-- Фрагмент документа --

Территория книгоедства - Етоев Александр Васильевич 23 стр.


Владимир Владимирович Маяковский,
пишу я вам никаковский,
пьяный, больной, противный,
сгорбленный, не спортивный.

Когда в переулке Гендриковом
гулял я с Сережкой Шпендриковым,
мы красный портвейн пили
за счастье ваше и Лили…

И так далее. Сами понимаете, в каком виде я их писал.

Теперь же, с возрастом, я воспринимаю Маяковского трезвым взглядом современного обывателя, забывшего, что такое красный портвейн, обуржуазившегося почти вконец и думающего в основном о том, как бы и где срубить лишнюю сотню бабок. И это, право, печально. Потому что Маяковский стоит большего, чем наше к нему трезвое отношение.

Посмертные довоенные собрания сочинений поэта готовила Лиля Брик.

-- Записи --
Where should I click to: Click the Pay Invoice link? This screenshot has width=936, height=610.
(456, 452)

==

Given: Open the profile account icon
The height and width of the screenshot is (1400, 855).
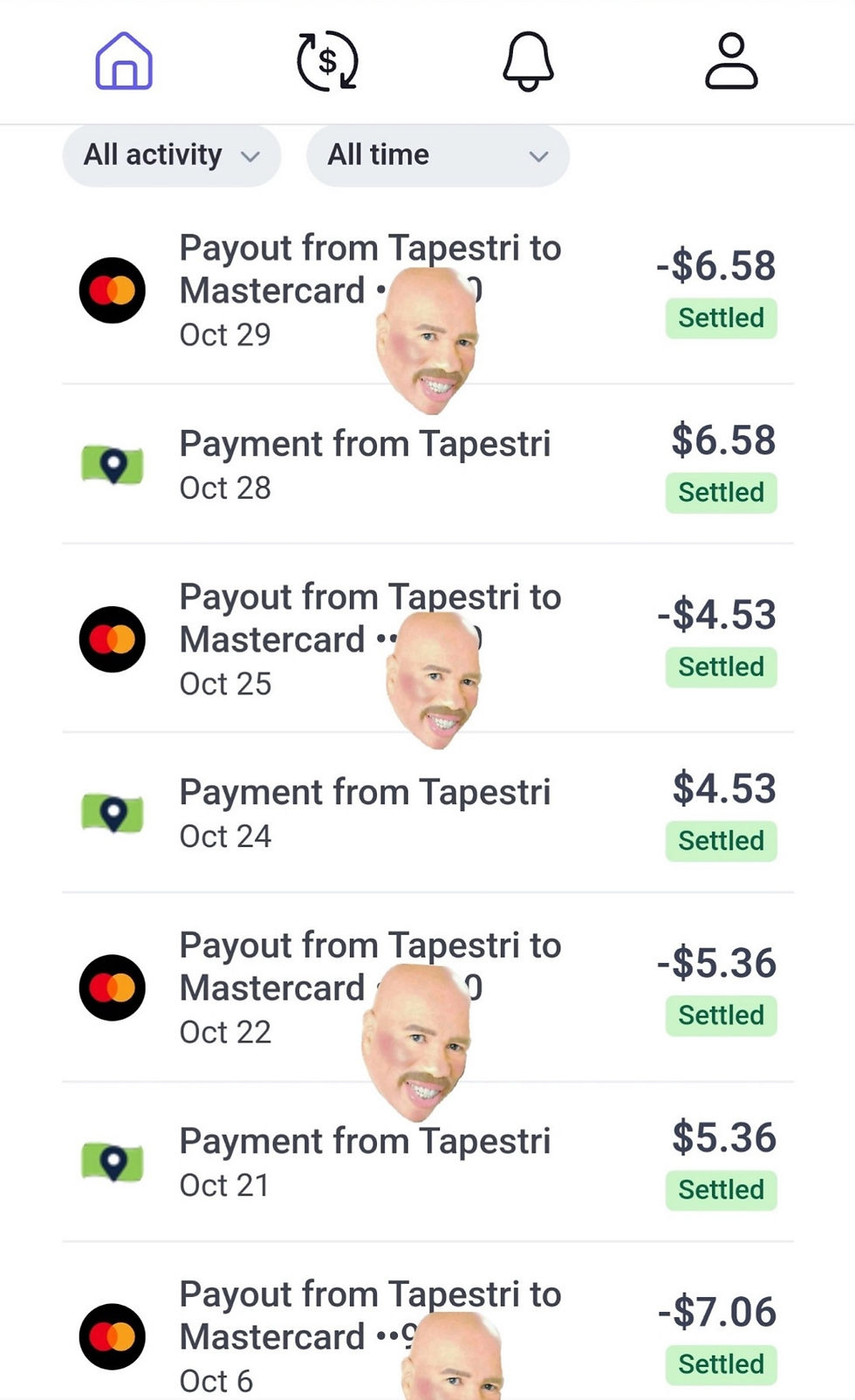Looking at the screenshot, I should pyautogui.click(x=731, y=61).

-- Что нужно сделать --
(1) Почему, согласно отрывку о Маяковском, нынешний трезвый взгляд на поэта вызывает печаль? Ответьте в одном–трех предложениях.
(2) Перечислите все слова и выражения, которыми автор стихотворных строк в отрывке о Маяковском описывает себя в строке, начинающейся со слова «пьяный», и в следующей за ней.
(3) Выпишите из отрывка о Маяковском часть текста между словами "Когда в переулке" и "нему трезвое отношение.", включая их самих.

-- Ответы по порядку --
(1) Это печально, потому что Маяковский стоит большего, чем наше трезвое отношение к нему.

(2) пьяный, больной, противный, сгорбленный, не спортивный

(3)
Когда в переулке Гендриковом
гулял я с Сережкой Шпендриковым,
мы красный портвейн пили
за счастье ваше и Лили…

И так далее. Сами понимаете, в каком виде я их писал.

Теперь же, с возрастом, я воспринимаю Маяковского трезвым взглядом современного обывателя, забывшего, что такое красный портвейн, обуржуазившегося почти вконец и думающего в основном о том, как бы и где срубить лишнюю сотню бабок. И это, право, печально. Потому что Маяковский стоит большего, чем наше к нему трезвое отношение.